## Begin Source data

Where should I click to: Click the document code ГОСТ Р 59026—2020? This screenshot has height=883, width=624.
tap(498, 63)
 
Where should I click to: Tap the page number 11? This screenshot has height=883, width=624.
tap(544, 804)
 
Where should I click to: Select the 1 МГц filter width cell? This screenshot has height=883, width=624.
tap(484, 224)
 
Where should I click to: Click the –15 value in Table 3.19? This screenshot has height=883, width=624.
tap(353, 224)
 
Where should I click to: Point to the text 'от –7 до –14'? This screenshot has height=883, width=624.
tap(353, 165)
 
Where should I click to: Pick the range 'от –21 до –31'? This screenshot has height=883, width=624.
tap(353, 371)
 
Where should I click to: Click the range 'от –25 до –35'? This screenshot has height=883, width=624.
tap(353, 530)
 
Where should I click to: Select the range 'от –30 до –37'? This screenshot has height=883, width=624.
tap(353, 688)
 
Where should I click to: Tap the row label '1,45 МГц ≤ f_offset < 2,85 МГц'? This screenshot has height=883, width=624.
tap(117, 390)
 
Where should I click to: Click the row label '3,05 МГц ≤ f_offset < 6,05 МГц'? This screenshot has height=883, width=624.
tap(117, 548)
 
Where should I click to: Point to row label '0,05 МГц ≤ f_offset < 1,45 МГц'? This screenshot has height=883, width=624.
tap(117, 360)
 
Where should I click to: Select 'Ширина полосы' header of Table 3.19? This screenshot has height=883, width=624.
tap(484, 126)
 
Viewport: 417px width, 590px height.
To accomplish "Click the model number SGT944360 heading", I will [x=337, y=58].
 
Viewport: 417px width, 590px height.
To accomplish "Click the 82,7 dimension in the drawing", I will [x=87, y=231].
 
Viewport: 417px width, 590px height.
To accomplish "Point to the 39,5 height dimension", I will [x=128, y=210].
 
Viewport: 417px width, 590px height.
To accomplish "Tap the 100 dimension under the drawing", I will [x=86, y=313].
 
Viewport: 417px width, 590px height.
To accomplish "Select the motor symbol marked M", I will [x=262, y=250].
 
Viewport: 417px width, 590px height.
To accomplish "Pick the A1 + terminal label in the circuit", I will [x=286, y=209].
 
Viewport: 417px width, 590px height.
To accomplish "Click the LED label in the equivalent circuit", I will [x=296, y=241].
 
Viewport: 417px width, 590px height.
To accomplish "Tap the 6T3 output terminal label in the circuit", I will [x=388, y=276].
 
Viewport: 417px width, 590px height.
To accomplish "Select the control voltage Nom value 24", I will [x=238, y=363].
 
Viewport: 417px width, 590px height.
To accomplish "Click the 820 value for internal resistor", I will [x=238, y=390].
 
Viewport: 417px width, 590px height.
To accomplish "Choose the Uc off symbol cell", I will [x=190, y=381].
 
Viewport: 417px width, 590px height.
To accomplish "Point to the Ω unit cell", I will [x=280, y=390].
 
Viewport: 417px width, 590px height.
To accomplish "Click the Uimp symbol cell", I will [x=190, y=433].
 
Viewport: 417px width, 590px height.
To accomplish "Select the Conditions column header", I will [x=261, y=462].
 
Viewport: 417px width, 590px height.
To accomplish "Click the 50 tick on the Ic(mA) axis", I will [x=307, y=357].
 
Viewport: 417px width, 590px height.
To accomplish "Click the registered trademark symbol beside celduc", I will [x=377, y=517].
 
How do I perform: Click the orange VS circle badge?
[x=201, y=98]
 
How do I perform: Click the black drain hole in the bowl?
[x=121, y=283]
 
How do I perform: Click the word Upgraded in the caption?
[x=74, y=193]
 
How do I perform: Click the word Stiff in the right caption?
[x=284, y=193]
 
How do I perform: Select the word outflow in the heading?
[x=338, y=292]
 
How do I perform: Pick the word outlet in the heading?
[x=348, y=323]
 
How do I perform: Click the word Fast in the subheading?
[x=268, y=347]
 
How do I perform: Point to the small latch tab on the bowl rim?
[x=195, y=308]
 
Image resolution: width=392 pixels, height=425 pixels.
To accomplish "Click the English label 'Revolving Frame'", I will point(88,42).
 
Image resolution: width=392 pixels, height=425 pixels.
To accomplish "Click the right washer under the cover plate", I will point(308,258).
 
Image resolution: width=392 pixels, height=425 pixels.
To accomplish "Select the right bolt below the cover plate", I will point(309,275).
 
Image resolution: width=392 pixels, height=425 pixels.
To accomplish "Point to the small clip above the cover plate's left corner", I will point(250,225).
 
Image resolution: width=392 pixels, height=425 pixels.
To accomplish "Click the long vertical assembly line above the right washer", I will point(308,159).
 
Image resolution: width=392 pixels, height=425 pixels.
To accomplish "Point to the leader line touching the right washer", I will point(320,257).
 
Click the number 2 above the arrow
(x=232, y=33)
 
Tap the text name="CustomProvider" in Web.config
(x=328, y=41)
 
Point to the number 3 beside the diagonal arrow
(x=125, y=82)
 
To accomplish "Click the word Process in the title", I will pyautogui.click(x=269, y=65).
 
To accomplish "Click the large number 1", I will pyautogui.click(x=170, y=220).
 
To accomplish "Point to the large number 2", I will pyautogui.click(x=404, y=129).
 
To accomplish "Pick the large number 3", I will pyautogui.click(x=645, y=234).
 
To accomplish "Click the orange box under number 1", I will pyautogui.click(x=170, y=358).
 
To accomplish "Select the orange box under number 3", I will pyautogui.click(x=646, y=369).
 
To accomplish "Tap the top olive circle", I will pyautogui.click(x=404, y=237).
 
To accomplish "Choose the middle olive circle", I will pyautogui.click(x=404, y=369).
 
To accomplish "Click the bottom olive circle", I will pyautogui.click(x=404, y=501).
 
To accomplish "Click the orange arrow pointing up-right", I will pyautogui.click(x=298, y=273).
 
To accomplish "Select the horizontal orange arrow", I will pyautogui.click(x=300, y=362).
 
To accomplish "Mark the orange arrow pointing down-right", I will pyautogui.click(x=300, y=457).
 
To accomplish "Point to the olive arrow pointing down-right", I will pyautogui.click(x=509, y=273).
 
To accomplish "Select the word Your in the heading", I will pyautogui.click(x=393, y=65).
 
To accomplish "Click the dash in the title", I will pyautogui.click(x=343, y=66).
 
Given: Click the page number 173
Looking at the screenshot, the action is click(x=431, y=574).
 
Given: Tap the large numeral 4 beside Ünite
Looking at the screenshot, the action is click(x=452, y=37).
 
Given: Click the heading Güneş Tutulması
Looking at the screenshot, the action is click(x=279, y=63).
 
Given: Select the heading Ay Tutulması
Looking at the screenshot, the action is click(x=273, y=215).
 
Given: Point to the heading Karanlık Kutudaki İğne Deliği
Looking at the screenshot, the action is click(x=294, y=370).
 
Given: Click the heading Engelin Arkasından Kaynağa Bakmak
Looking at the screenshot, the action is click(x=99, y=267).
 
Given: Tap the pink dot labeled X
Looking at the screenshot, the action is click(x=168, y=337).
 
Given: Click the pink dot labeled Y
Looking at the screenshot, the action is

## End Source data

*What you are asked to do:* Copy the lines above word for word, starting with the line that contains "How do I perform: Click the word Stiff" and ending with the line that contains "[x=268, y=347]", both included.

*Exercise answer:*
How do I perform: Click the word Stiff in the right caption?
[x=284, y=193]
 
How do I perform: Select the word outflow in the heading?
[x=338, y=292]
 
How do I perform: Pick the word outlet in the heading?
[x=348, y=323]
 
How do I perform: Click the word Fast in the subheading?
[x=268, y=347]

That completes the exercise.